The Zodiac inspired other killers, such as Heriberto Seda in New York City and Shinichiro Azuma in Japan, who both called themselves "the Zodiac." In 2021, an anonymous person sent letters to media outlets in Albany using the name "Chinese Zodiac Killer."
Brian Draper and Torey Adamcik, who killed Cassie Jo Stoddart in 2006, mentioned the Zodiac as one of their inspirations in their homemade videos.
The first movie about the Zodiac Killer was made two years after his last confirmed murder during his letter-writing campaign. Tom Hanson’s The Zodiac Killer was created to try to catch the killer. The film premiered on April 19, 1971, in San Francisco. Audience members were given a survey asking, "I think the Zodiac kills because…" They were asked to complete the sentence, with a promise that the best answer would win a motorcycle. The responses were secretly compared to the Zodiac’s handwriting. Volunteers were hired to detain anyone whose handwriting matched the killer’s. The plan continued for several showings, and during one screening, volunteers confronted a suspect but released him due to lack of proof.
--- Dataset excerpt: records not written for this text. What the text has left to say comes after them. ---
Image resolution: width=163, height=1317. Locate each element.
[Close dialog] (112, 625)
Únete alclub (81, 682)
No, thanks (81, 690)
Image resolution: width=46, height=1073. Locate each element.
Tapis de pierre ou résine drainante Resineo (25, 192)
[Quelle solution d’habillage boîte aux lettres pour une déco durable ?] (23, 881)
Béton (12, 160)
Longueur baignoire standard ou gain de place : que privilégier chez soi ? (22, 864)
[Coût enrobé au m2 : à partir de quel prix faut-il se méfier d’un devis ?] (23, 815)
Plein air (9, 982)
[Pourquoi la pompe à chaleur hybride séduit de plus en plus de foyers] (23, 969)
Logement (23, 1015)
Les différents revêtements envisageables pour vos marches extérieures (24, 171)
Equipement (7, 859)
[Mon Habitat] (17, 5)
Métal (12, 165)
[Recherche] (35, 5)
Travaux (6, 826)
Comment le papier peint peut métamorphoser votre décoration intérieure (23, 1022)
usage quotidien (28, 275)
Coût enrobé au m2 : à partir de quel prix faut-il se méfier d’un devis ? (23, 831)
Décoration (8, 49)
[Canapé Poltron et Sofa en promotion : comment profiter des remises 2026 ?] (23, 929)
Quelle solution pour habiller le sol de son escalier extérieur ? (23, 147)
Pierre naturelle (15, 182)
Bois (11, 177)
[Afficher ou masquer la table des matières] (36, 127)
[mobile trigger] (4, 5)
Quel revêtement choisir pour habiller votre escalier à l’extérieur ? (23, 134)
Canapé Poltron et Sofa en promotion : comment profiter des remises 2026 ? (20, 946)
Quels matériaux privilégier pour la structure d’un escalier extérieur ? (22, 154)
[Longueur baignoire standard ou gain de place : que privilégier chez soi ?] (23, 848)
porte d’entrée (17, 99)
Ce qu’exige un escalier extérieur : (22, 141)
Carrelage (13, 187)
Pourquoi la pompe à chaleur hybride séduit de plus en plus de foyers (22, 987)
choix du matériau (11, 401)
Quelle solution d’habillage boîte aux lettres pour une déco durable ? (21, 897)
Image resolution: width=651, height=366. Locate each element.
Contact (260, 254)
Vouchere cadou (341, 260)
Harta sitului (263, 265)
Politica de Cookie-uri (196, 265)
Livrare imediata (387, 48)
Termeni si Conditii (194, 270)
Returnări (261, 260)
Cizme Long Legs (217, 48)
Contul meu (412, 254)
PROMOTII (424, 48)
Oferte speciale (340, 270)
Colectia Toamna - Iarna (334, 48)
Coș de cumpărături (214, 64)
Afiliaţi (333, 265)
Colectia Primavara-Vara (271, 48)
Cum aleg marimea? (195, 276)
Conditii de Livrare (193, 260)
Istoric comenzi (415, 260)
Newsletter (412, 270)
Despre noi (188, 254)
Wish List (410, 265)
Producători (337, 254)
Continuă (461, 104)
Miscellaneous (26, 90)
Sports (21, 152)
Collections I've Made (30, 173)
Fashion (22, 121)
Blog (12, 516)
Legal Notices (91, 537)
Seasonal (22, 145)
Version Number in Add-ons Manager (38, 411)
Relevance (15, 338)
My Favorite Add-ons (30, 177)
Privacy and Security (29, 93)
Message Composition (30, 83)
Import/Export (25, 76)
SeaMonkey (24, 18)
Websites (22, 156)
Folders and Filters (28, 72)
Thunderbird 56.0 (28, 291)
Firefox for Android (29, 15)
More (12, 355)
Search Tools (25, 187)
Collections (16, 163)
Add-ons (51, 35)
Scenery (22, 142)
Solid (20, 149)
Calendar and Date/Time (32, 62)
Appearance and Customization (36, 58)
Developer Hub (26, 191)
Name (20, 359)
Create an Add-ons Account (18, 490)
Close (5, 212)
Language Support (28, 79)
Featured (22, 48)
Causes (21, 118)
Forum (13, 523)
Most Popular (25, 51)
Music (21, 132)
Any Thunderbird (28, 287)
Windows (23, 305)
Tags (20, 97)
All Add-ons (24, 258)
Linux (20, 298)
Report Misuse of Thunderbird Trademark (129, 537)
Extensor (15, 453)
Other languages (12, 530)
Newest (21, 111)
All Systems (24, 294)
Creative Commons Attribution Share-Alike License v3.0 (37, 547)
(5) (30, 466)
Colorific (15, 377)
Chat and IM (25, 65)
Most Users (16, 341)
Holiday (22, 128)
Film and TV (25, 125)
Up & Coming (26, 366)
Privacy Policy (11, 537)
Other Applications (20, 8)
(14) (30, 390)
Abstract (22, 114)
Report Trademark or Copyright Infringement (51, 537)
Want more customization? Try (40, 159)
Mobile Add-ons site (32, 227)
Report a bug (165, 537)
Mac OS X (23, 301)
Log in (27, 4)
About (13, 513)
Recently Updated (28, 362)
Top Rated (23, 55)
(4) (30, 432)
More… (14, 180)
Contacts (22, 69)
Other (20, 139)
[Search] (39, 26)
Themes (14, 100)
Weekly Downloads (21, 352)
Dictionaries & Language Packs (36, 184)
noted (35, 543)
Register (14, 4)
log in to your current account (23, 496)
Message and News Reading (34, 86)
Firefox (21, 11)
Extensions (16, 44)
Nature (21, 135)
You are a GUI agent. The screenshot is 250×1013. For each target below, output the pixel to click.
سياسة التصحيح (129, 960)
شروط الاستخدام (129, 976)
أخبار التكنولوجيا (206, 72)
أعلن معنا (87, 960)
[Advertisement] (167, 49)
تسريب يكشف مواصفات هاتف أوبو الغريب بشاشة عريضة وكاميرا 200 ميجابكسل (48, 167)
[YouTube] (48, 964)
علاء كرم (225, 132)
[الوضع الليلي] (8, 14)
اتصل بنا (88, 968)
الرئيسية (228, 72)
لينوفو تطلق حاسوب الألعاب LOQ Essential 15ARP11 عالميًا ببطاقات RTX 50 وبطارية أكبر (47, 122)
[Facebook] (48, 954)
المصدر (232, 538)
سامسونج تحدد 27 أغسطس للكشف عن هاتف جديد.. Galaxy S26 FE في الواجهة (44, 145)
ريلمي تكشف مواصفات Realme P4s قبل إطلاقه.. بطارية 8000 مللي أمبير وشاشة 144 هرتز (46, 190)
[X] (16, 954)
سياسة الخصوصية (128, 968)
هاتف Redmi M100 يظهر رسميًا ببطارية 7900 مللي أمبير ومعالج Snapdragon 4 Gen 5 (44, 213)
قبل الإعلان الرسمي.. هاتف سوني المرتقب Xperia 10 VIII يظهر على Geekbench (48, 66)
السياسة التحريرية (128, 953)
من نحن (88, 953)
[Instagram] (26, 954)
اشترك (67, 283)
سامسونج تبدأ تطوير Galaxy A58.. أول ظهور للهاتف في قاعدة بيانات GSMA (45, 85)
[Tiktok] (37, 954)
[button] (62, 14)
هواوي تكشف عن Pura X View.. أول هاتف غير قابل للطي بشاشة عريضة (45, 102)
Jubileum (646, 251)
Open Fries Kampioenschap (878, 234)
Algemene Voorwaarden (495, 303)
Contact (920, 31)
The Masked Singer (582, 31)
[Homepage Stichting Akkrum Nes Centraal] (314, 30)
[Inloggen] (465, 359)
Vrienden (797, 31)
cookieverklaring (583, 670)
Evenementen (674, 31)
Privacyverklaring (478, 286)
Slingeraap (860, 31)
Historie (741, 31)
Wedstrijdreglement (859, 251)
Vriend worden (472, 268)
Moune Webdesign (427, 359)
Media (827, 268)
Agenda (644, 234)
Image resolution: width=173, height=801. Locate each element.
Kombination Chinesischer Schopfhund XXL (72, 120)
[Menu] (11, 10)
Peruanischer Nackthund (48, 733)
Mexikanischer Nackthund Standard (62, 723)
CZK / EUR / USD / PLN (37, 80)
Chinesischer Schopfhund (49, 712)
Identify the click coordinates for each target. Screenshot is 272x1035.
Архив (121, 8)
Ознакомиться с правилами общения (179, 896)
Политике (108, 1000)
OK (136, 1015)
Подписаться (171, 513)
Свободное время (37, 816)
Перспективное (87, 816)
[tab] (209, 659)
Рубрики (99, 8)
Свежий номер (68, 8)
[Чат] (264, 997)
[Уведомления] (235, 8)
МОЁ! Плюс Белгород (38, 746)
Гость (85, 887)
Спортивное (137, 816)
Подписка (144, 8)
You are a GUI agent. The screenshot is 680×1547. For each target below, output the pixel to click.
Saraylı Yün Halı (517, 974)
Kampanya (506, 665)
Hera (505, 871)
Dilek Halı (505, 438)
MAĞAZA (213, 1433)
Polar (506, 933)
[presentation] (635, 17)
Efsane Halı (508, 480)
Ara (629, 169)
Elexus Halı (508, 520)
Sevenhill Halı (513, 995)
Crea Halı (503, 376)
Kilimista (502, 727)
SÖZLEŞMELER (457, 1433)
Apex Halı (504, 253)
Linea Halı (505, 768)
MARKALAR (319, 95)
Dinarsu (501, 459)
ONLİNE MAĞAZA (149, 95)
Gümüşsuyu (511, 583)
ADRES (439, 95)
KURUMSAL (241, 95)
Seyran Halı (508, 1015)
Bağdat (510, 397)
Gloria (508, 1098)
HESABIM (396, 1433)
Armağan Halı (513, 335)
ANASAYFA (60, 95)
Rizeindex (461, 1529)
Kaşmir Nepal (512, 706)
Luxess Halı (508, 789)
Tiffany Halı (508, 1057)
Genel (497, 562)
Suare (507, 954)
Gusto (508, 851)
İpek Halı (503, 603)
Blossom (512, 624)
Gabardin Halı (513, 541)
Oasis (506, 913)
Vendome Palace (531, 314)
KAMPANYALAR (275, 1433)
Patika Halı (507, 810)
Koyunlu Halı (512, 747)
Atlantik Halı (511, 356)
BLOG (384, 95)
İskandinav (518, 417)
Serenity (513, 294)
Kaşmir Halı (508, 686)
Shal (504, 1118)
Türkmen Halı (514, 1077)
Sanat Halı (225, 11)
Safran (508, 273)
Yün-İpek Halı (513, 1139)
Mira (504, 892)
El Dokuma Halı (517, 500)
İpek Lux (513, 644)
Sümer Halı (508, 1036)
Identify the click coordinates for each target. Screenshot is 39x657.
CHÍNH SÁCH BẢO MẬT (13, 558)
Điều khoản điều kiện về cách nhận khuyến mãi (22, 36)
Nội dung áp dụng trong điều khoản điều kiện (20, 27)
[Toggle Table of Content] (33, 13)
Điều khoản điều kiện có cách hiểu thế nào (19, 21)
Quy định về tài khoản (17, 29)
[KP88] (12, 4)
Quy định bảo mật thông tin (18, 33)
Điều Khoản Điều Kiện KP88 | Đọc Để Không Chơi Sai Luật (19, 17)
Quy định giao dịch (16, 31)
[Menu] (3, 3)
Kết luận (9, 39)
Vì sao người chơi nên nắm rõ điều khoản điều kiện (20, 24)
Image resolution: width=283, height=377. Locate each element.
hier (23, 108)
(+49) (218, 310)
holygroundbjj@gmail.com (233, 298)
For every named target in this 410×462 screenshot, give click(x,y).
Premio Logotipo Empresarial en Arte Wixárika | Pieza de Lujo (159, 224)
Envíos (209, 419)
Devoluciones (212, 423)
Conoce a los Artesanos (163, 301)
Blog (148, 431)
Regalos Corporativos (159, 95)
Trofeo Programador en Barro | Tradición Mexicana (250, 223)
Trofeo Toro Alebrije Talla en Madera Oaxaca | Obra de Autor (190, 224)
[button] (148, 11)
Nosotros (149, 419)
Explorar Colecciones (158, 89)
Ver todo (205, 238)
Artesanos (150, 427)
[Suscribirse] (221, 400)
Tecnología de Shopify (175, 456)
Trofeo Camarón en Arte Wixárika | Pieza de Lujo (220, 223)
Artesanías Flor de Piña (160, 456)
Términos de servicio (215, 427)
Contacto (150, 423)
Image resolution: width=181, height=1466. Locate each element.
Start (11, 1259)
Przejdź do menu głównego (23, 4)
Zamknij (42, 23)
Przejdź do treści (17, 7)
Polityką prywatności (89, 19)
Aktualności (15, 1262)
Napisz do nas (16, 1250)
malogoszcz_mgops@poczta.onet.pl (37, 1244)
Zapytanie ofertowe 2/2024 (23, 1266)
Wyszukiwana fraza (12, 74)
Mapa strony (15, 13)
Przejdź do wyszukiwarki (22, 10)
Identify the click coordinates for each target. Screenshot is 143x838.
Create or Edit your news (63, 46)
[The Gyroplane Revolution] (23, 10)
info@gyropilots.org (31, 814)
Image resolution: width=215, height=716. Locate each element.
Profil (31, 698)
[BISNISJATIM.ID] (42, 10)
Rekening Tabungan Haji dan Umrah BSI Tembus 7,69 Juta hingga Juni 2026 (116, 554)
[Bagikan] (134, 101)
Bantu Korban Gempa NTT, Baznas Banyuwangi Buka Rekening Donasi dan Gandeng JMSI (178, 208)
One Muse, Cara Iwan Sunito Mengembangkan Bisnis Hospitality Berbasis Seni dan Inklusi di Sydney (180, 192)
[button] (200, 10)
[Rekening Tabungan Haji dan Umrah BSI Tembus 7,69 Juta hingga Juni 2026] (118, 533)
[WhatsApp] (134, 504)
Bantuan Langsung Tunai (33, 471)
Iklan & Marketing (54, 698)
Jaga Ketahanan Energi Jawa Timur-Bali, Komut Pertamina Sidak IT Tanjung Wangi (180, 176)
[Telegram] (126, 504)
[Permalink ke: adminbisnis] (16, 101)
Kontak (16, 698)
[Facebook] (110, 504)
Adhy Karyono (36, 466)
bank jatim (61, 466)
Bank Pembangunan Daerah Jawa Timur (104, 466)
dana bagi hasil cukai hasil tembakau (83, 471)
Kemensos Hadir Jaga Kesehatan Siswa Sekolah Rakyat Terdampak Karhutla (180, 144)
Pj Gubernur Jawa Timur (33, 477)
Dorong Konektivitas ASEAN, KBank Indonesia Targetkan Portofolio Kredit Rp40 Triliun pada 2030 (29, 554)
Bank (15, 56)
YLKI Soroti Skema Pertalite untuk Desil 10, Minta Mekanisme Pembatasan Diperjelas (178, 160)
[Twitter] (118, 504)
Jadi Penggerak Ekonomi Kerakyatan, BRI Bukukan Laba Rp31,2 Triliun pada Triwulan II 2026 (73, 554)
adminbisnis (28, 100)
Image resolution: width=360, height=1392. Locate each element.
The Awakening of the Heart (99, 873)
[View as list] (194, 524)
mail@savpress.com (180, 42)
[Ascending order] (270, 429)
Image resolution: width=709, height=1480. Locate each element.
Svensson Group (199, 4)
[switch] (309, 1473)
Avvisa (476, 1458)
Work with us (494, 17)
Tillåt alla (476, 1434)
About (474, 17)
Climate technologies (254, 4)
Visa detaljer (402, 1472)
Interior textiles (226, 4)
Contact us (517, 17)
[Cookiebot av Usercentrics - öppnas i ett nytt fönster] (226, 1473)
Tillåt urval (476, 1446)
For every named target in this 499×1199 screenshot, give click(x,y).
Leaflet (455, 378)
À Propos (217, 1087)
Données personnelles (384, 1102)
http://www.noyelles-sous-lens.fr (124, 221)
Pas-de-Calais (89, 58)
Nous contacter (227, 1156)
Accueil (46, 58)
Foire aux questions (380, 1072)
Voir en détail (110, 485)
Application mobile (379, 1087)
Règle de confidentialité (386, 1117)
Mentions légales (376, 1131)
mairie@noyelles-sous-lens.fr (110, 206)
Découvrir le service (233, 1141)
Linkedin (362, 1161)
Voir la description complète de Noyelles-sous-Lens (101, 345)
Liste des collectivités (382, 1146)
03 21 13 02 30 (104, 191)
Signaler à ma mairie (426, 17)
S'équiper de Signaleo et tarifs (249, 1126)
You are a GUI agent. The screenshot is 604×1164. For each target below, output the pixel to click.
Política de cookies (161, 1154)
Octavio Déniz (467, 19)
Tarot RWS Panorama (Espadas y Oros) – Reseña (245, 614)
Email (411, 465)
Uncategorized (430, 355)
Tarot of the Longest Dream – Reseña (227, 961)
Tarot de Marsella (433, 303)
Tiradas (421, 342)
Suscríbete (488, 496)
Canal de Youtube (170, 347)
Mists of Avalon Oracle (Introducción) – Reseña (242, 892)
The Zodiac has influenced villains in many movies, including Scorpio in Dirty Harry (1971), the Gemini Killer in The Exorcist III (1990), John Doe in Seven (1995), and the Riddler in The Batman (2022). The Zodiac case is also the subject of the film Zodiac (2007), directed by David Fincher, who also directed Seven. Fincher grew up in the Bay Area during the Zodiac killings. The film was based on Graysmith’s books and focused on Graysmith and Paul Avery’s investigation over 23 years. The filmmakers researched the case thoroughly, interviewing people involved. The movie suggested Arthur Leigh Allen was responsible, which increased public interest in the Zodiac.